I take this to mean that the proxy (transcoder) MAY allow the use to view a restructured (transcoded) version of the site even if the site offers a mobile version. In other words the user can opt-in to transcoding of mobile sites.
That’s good as far as it goes but it doesn’t go far enough. It says nothing about the opt-out case of allowing the user to choose to view an un-transcoded version when if site does not offer a mobile one. In terms of not breaking sites and content delivery mechanisms opt-out is far more important than opt-in.
I’m also uncomfortable with the use of the word “may”. I’m not very experienced at interpreting standards documents but to me “may” seems to allow the implementer to exclude this feature and still be able to claim to be compliant.
Jo Rabin posted a reply to my comment on the BPWG list where he points out other references to user opt-in/opt-out in the document. Please see my reply to Jo’s comment regarding those points.
Hi Dennis,
I think it is appropriate to also provide a link to the latest draft of the W3C document. So here it is, http://www.w3.org/TR/2008/WD-ct-guidelines-20080801/.
In response to your complaint about giving the user a choice, I think chapter 4.1.5.3 does exactly that ( see http://www.w3.org/TR/2008/WD-ct-guidelines-20080801/#sec-user-selection ).
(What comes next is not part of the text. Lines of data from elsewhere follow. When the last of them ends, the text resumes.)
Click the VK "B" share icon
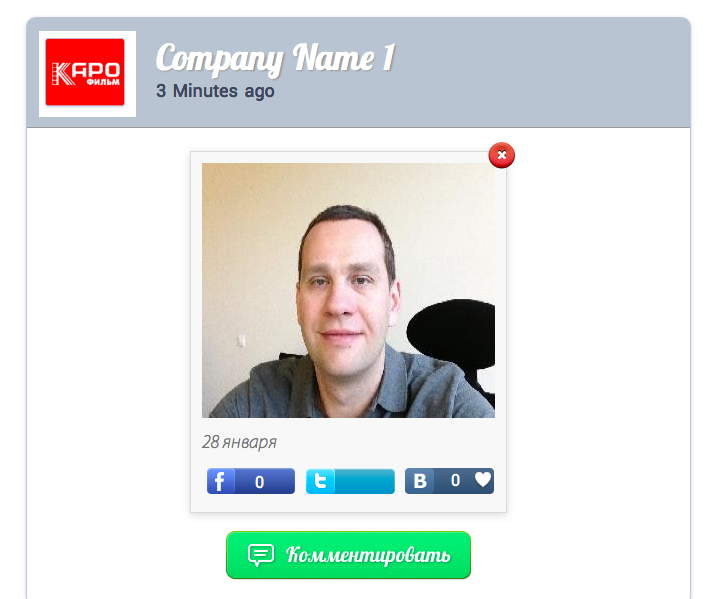Image resolution: width=712 pixels, height=599 pixels. (420, 481)
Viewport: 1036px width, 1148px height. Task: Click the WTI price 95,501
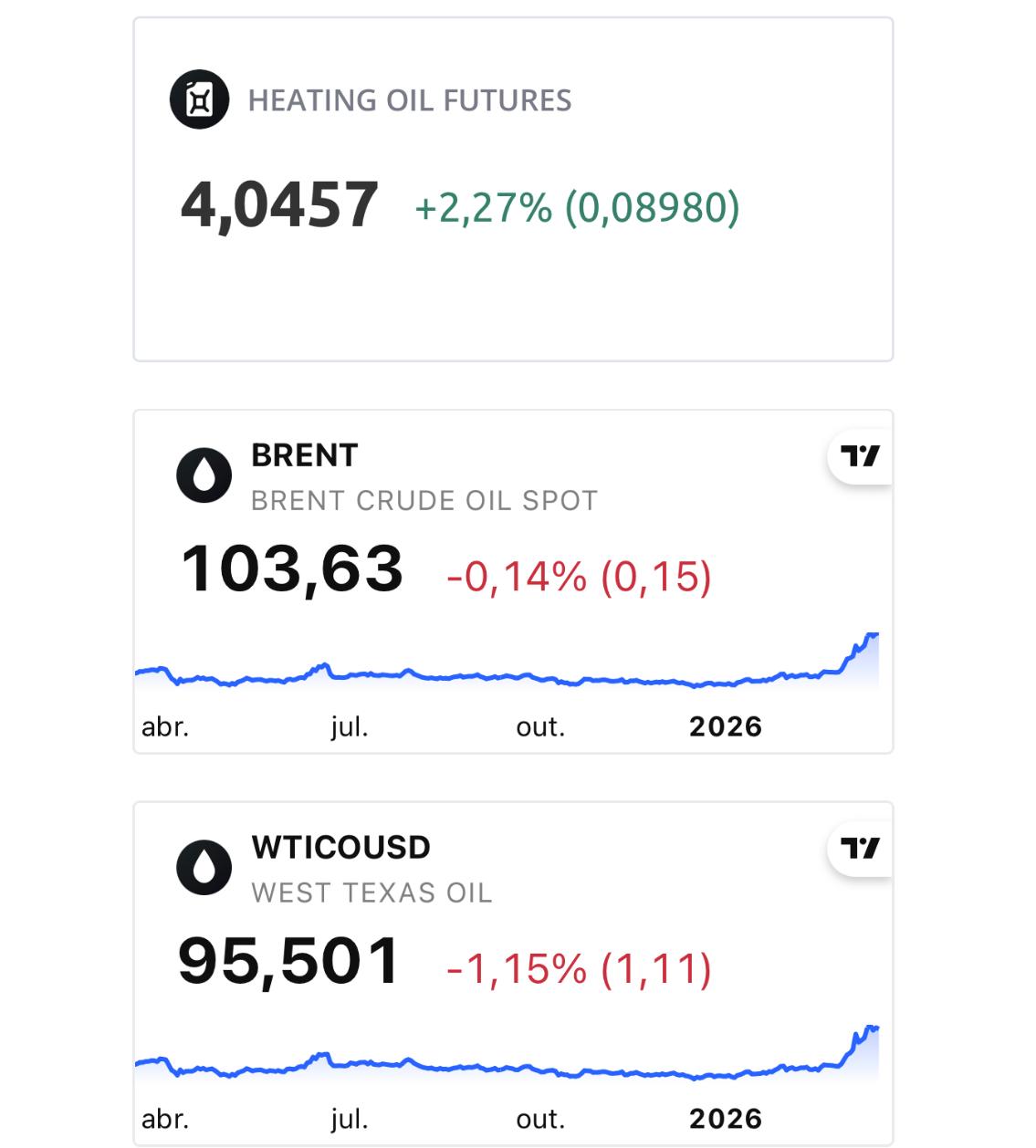click(x=289, y=961)
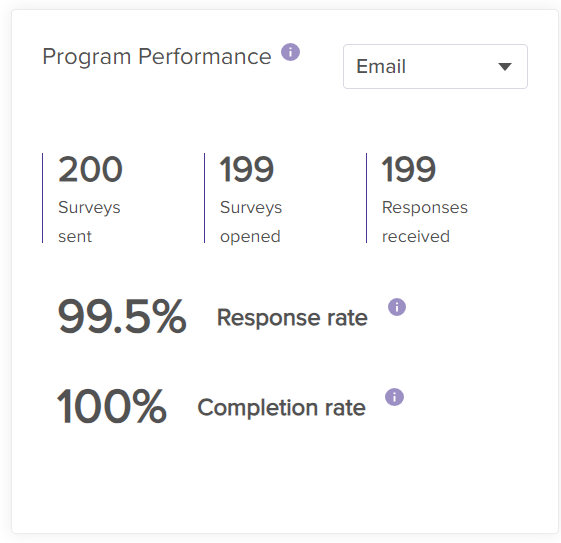Click the word opened under Surveys
Screen dimensions: 561x543
pos(250,238)
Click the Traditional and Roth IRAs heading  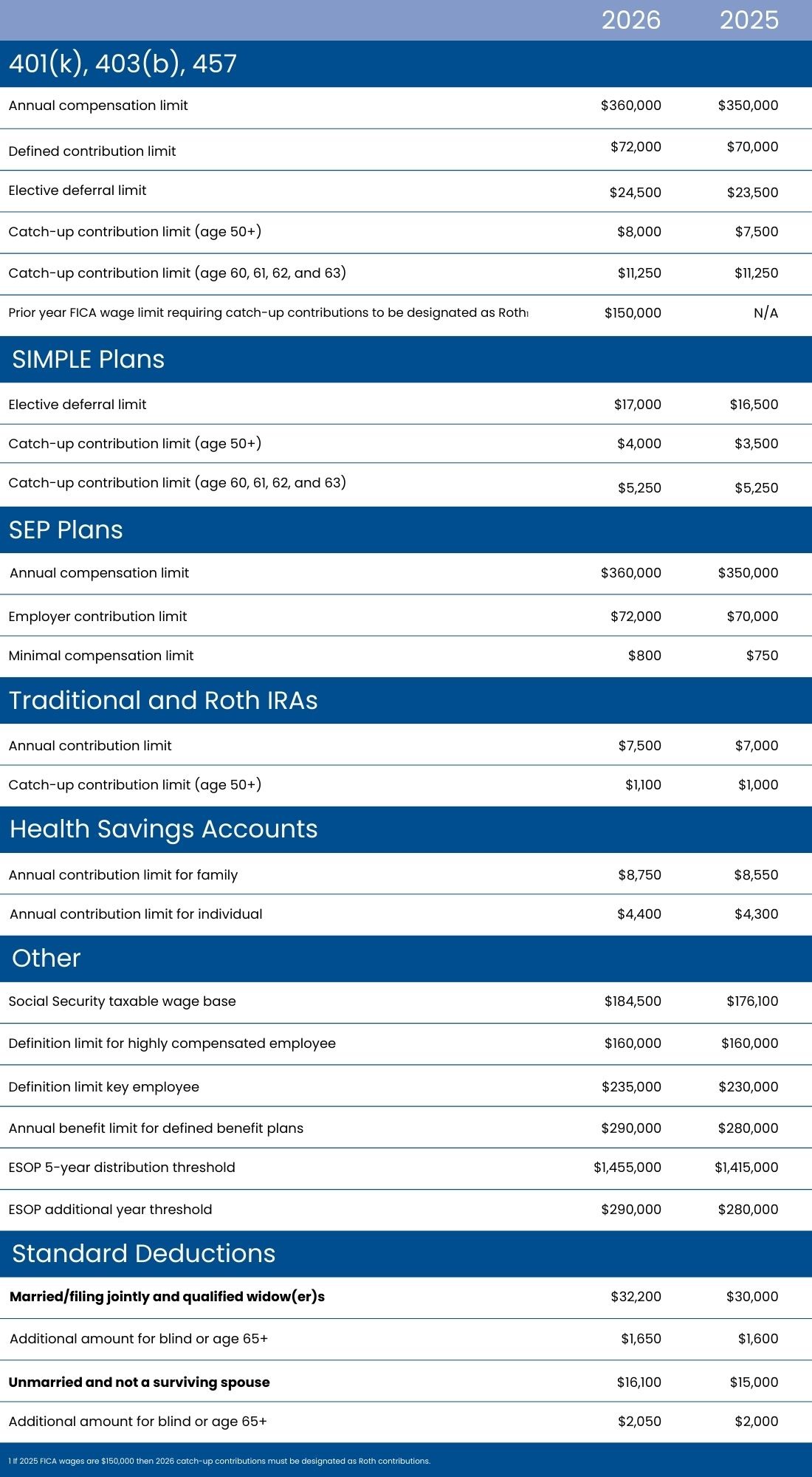point(163,701)
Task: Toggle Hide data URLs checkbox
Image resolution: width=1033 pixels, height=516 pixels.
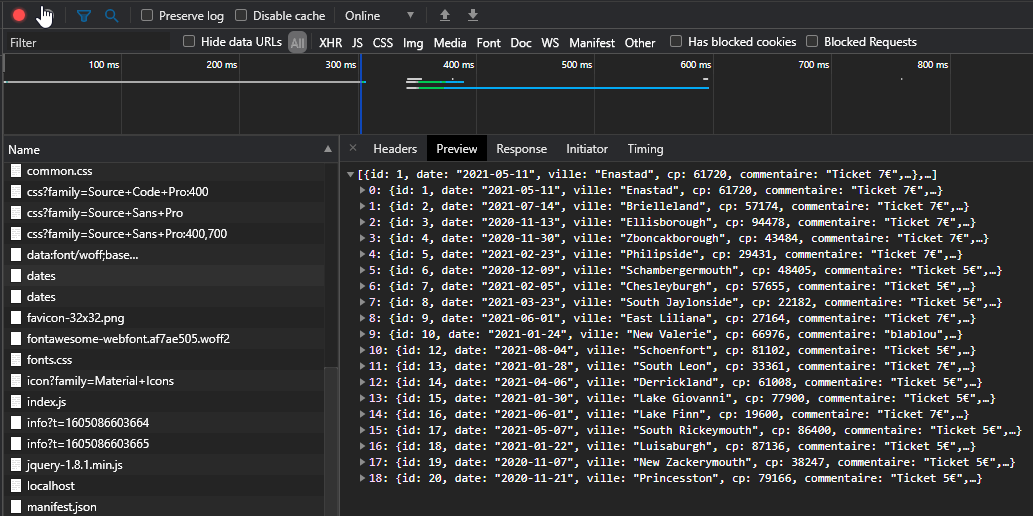Action: click(x=189, y=42)
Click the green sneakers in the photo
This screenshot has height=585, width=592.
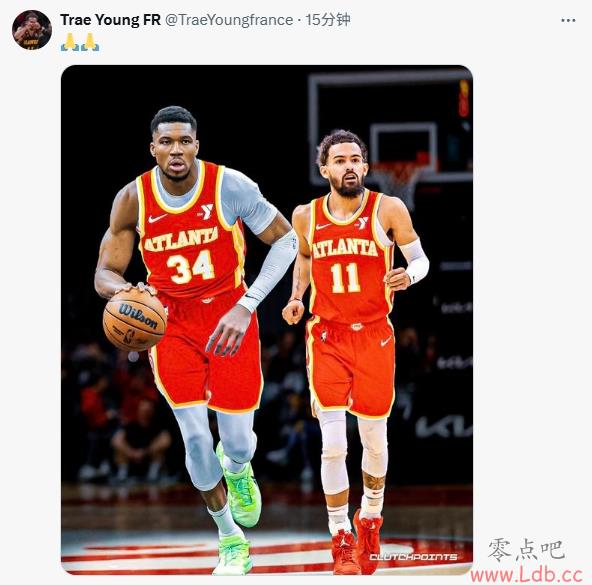pos(237,510)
If I had to give a high level overview, I would say that the manifesto is about telling to transcoding proxies how to detect a mobile-specific site (and get out of the way) as opposed to the W3C guidelines that describe how users, proxies and mobile sites can live together hopefully happily. A lot of the text in the W3C doc is in fact about interaction between different applications. Reading from the Abstract, “This document provides guidance to content transformation proxies and content providers as to how inter-work when delivering Web content.”.